Depositing a high quality diamond layer on GaN is not easy. The diamond layer has a tendency to intrude on the GaN, forming popcorn-like nanoscale structures at the interface. The solution is to add a layer of SiN, which, because of its very low thermal conductivity, needs to be as thin as possible while still ensuring a good quality diamond film. Francis says that a thickness of around 25 nm produces the best results when considering device performance and consistency.

Because the deposited diamond forms tens of micron-sized particles, a polishing process is required to ensure a smooth surface. A first step reduces the peak-to-valley roughness variation from 30 μm to 5 μm, followed by a second step that reduces the surface roughness to 0.5 μm. Applying both steps trims the total thickness of the diamond from about 200 μm to 105 μm.

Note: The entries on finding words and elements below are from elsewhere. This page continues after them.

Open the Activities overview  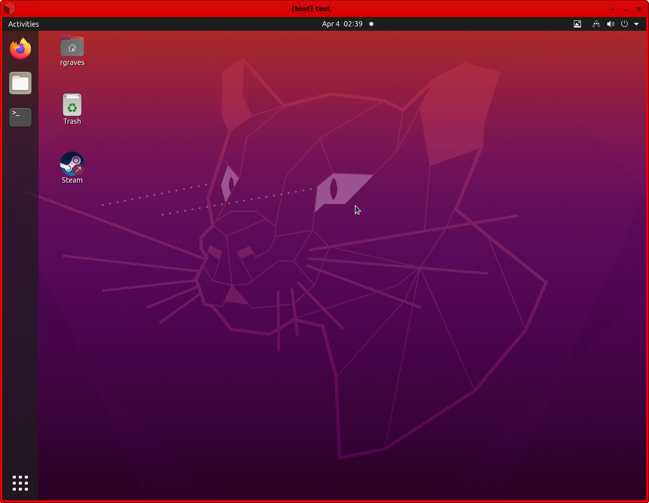[x=24, y=24]
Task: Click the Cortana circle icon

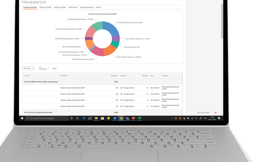Action: (71, 118)
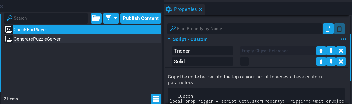
Task: Select the CheckForPlayer script
Action: click(x=83, y=30)
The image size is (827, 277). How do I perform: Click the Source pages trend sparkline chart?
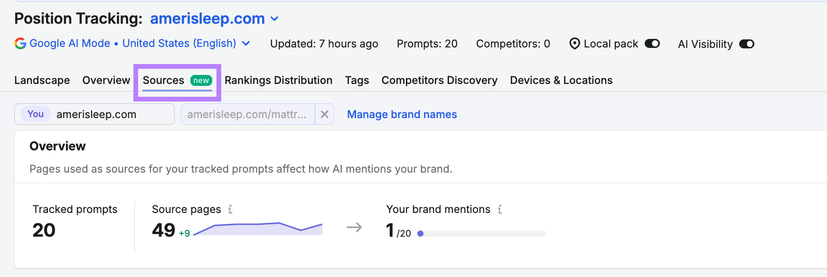[258, 229]
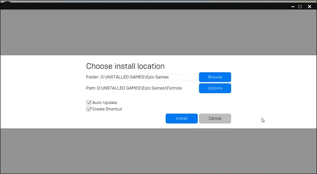Click the dimmed gray area below dialog
Image resolution: width=317 pixels, height=174 pixels.
pos(159,150)
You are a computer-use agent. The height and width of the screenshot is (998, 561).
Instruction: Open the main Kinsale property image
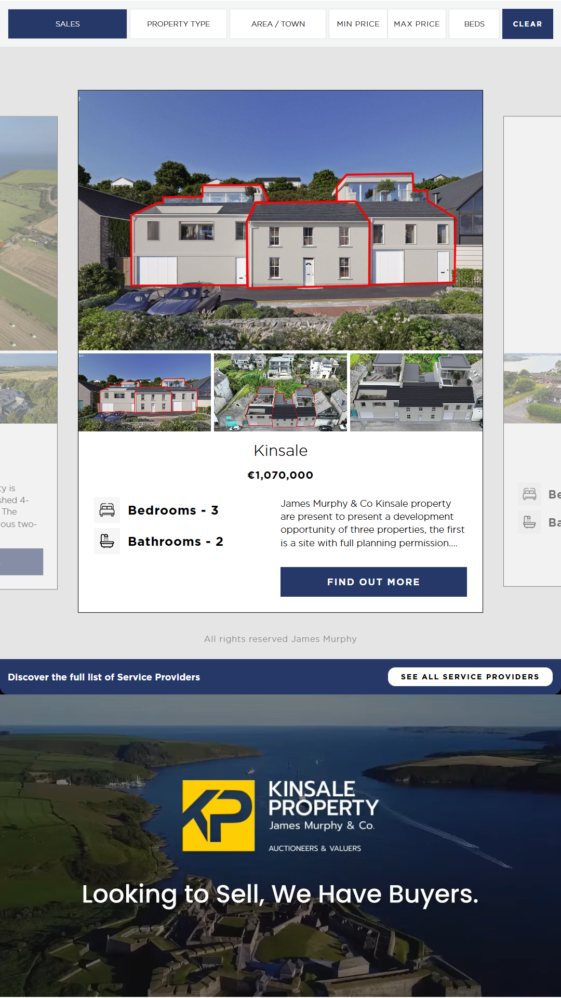coord(281,220)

Francis and colleagues compared the performance of GaN-on-SiC HEMTs to that of diamond-based GaN HEMTs. The former was measured as a device with a gate length of 150 nm, an operating frequency of 20 GHz, and an efficiency of 25%, with a substrate temperature of 25°C when the channel temperature was 200°C. For the diamond-based GaN variant, a gate length of 250 nm was used because the team had not yet perfected the 150 nm process. The larger gate reduced the efficiency to 20%. Encouragingly, however, for a channel temperature of 200°C, substrate temperatures can be as high as 100°C, allowing the device to operate in space without active cooling.

This promising result, like the devices Rosker describes - as well as those fabricated at MIT and Osaka City University - gives us a glimpse of what might be possible in the future. Many doors can be opened when devices use different materials, which helps take the importance of our industry to a whole new level.